Последние полчаса парада подходят к концу. Где же «пятидесятка»? На горизонте начинают вырисовываться знакомые контуры — трапециевидные крылья, два двигателя на концах крыльев и два под ними, острый обтекаемый нос. М-50 в сопровождении двух истребителей и сам выглядит почти как истребитель, только увеличенный в несколько раз. Но это ракетоносец-гигант. «Находящиеся на земле даже не догадываются — пилотируют этакую махину всего два человека», — думает Мясищев, с затаенной гордостью следя за «пятидесяткой».
Самолет подчиняется уверенной руке Героя Советского Союза летчика Горяйнова. Николай Горяйнов натура азартная, неуемная, готов летать хоть весь день, небо его стихия. Он первым поднял «пятидесятку», опробовал и сейчас ведет ее над тысячами запрокинутых голов.

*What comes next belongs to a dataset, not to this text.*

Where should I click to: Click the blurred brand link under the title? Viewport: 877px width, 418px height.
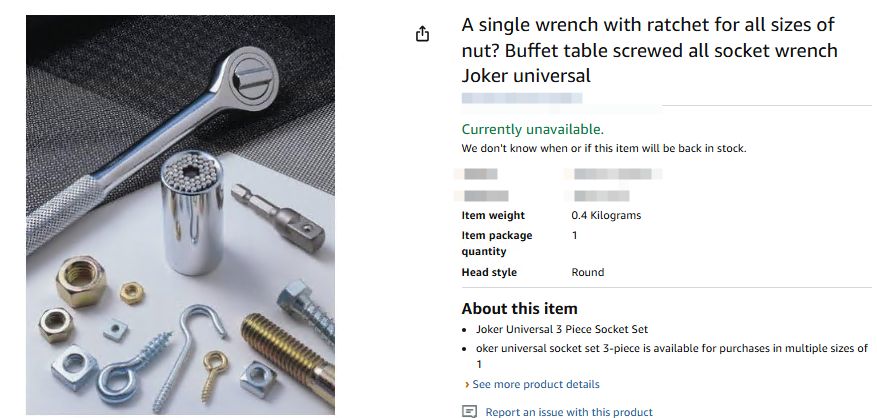(x=521, y=98)
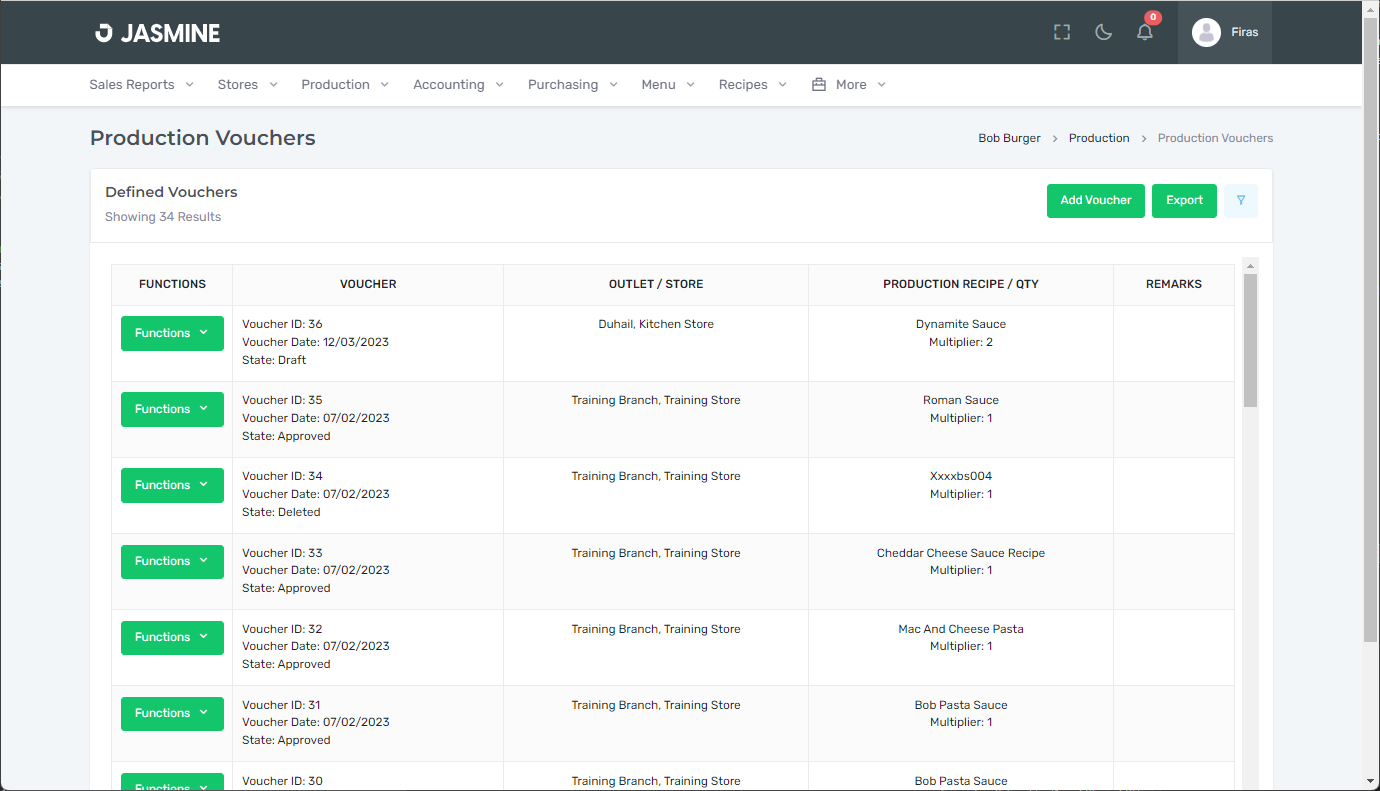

Но что это? Из горизонтального спокойного полета Горяйнов переводит самолет в полет под углом, вздыбливает его и свечой уходит ввысь. Превосходная горка, от которой, кажется, опешили истребители эскорта, — явная самодеятельность летчика. Мясищев оглядывается по сторонам: не прочел ли кто-то из соседей — конструкторов и военных — его мысли? Нет, все заняты обсуждением только что увиденного, оживленно жестикулируют. Некоторые подходят к Мясищеву, поздравляют. И непозволительная вольность летчика уже не кажется Владимиру Михайловичу большим прегрешением. Когда М-50 вновь поднимется в воздух и поднимется ли вообще? Вполне может статься, этот полет — его лебединая песня. Горяйнов это знает так же хорошо, как и он, Мясищев, потому, наверное, и решился на дерзость. Решился из любви к небывалому самолету, судьба которого, возможно, предопределена.
Вокруг аплодировали, а Владимир Михайлович до рези в глазах вглядывался в линию горизонта, ища точку, где растаял след «пятидесятки».

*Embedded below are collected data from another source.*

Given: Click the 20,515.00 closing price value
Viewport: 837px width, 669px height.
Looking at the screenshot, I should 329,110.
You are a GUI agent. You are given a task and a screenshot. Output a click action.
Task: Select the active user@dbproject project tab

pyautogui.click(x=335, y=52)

Он не ведал, какие отчеты о параде передадут в свои редакции и агентства зарубежные корреспонденты, аккредитованные в СССР, но был уверен — такой парад не может не поразить самых закоренелых скептиков и недоброжелателей.
Через день он прочтет в советских газетах выдержки из сообщений зарубежных журналистов и специалистов в области авиации. «Захватывающий показ советской военной мощи. Очень впечатляющее зрелище. Было продемонстрировано, по крайней мере, десять новых типов самолетов, — напишет корреспондент американского агентства ЮПИ. — Однако некоторые из них можно было скорее услышать, чем увидеть. Новые сверхзвуковые бомбардировщики дальнего и среднего радиуса действия и реактивные истребители, как молнии, проносились по ясному небу, исчезая из глаз прежде, чем присутствующие на празднике иностранные военные атташе имели возможность навести на них свои бинокли».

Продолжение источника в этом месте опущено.